Task prompt:
Convert everything from the line containing "This screenshot has width=740, height=650." through the end of the rows into a Markdown table with the columns No. and Line, skipping blank lines and omitting the pictures.
== == ==
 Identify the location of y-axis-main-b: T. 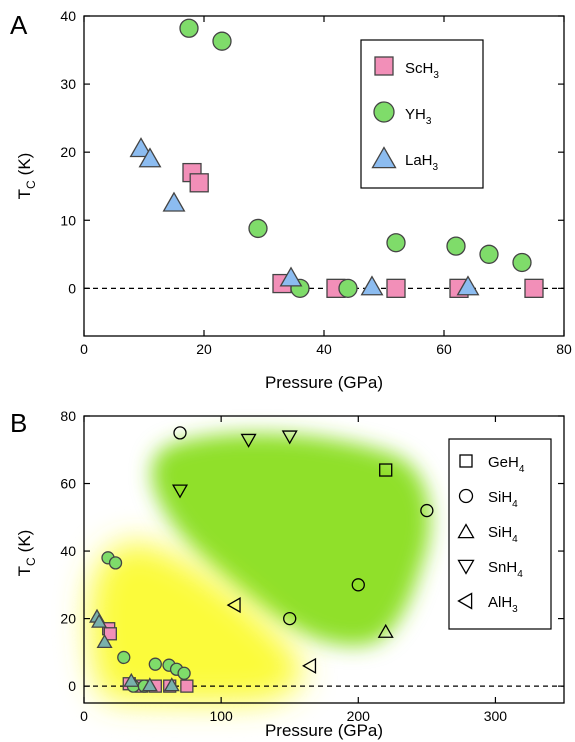
(24, 571).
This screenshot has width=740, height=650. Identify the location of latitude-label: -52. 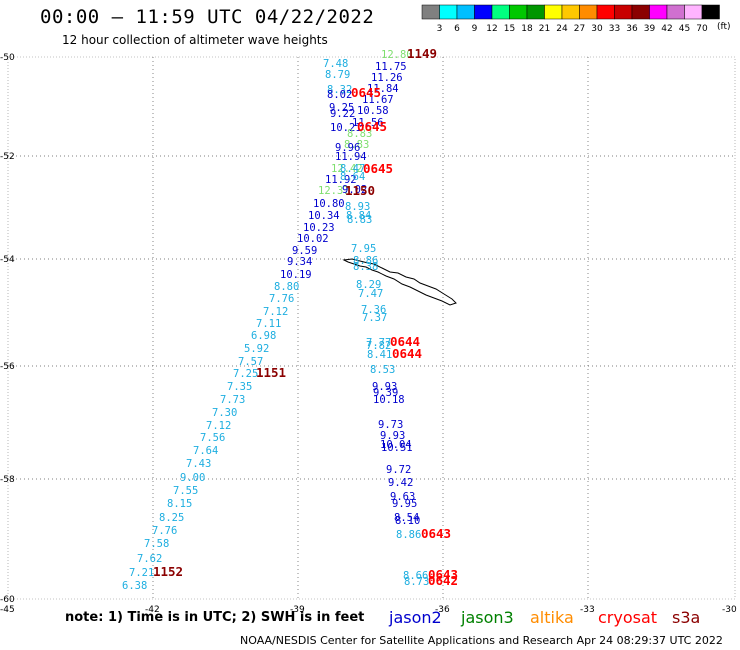
(8, 157).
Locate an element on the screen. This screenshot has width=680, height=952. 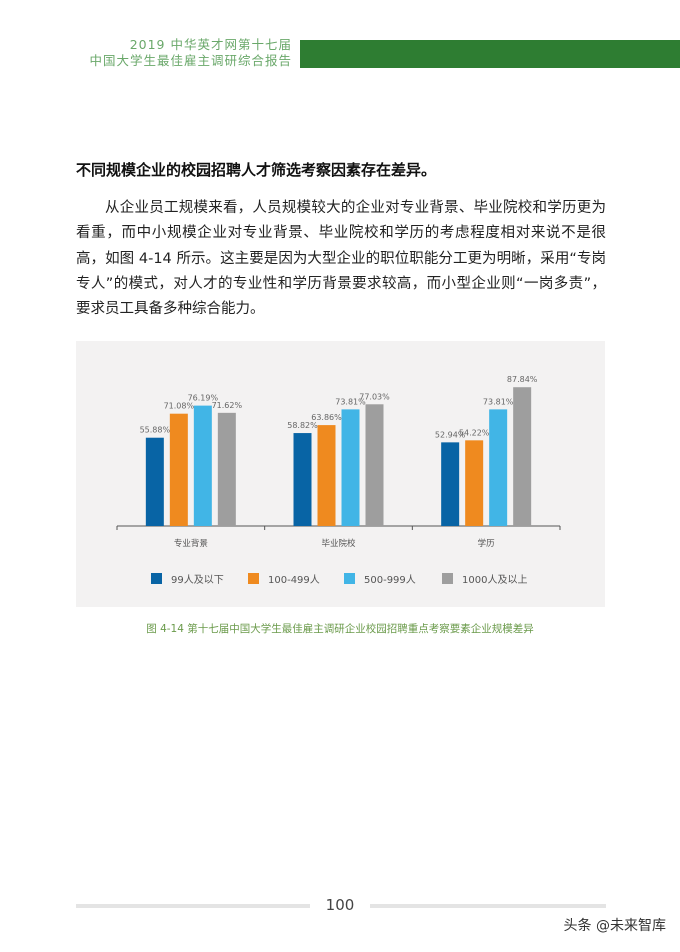
data-label: 87.84% is located at coordinates (522, 380).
== == ==
Exercise answer:
| No. | Line |
|---|---|
| 1 | This screenshot has width=740, height=650. Identify the location of latitude-label: -52.  |
| 2 | (8, 157). |
| 3 | Locate an element on the screen. This screenshot has width=680, height=952.  |
| 4 | data-label: 87.84% is located at coordinates (522, 380). |